Ex-Premier Abe nach Attentat verstorben: Was weiß man über den Täter?
Widersprüchliche Berichte und Spekulationen im Internet: Was man über den mutmaßlichen Täter weiß und was das Attentat über die japanische Bevölkerung aussagt.
Er war der längstdienende Regierungschef Japans, umstritten wegen seiner neoliberalen Wirtschaftspolitik und seiner stetigen Forderung nach Aufrüstung und nach wie vor ein Strippenzieher hinter den Kulissen der regierenden Liberaldemokratischen Partei (LDP).
Am Freitag schrieb der 67-jährige Shinzo Abe abermals Schlagzeilen, allerdings aus einem weitaus tragischeren Grund: Er wurde bei einer Wahlkampfrede in der Kaiserstadt Nara angeschossen und verstarb wenig später im Krankenhaus.
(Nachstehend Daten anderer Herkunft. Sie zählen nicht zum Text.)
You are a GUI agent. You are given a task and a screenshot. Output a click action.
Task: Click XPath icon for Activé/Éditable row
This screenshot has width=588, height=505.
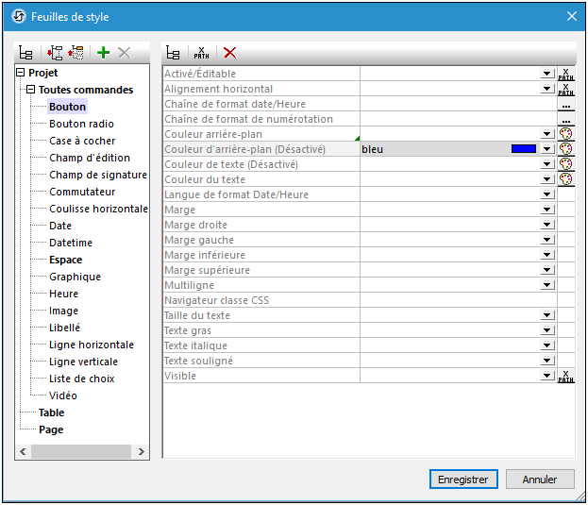tap(565, 74)
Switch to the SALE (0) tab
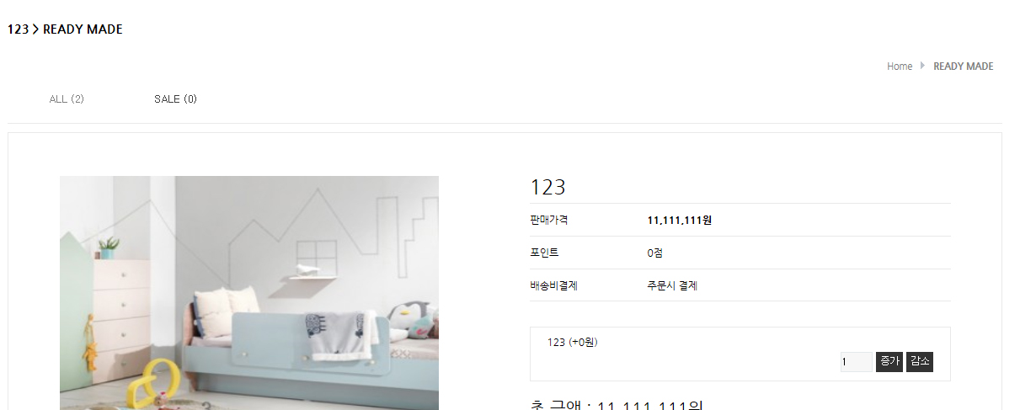1020x410 pixels. click(175, 99)
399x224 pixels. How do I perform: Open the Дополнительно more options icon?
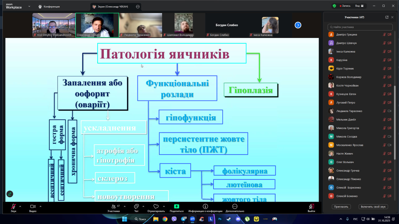(x=235, y=207)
Japan steht unter Schock: Nicht nur, weil das Land zu den sichersten der Welt zählt und die Waffengesetze zu den schärfsten international zählen (die Null-Toleranz-Politik schreckt selbst Japans Mafia, die Yakuza, vom Gebrauch von Schusswaffen ab). Sondern auch, weil eine derartige Tat absolut untypisch ist.
"Kaum politische Gewalt"
"Es gibt wenige Präzedenzfälle. Politische Gewalt spielt in Japan keine Rolle, abgesehen von Einzelfällen in den 60er und 70er Jahren. Aber dass ein derart hochrangiger Politiker auf offener Straße erschossen wird, ist schon sehr lange nicht mehr geschehen", erklärt Politikwissenschaftler Hanno Jentzsch vom Institut für Ostasienwissenschaften der Uni Wien.
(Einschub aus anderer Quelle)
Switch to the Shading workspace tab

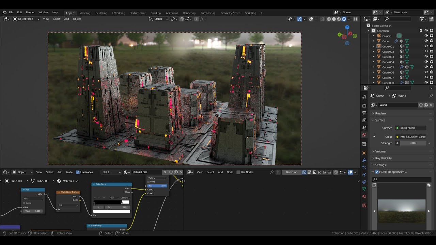pos(155,13)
2007 wurde in der japanischen Großstadt Nagasaki der Bürgermeister Iccho Ito angeschossen. Er war zur Zeit des Attentats ebenfalls im Wahlkampf aktiv, allerdings für die Kommunalwahlen. Der Politiker erlag im Krankenhaus seinen Verletzungen. Der mutmaßliche Täter soll zum Umfeld der Yakuza gehören haben.
Über die Motive des mutmaßlichen Täters von Abe weiß man derzeit noch wenig. Es soll sich um einen 41-jährigen früheren Marinesoldat handeln - das erscheint besonders tragisch angesichts der Tatsache, das sich Abe wie kein anderer Politiker für die Aufrüstung des Militärs einsetzte.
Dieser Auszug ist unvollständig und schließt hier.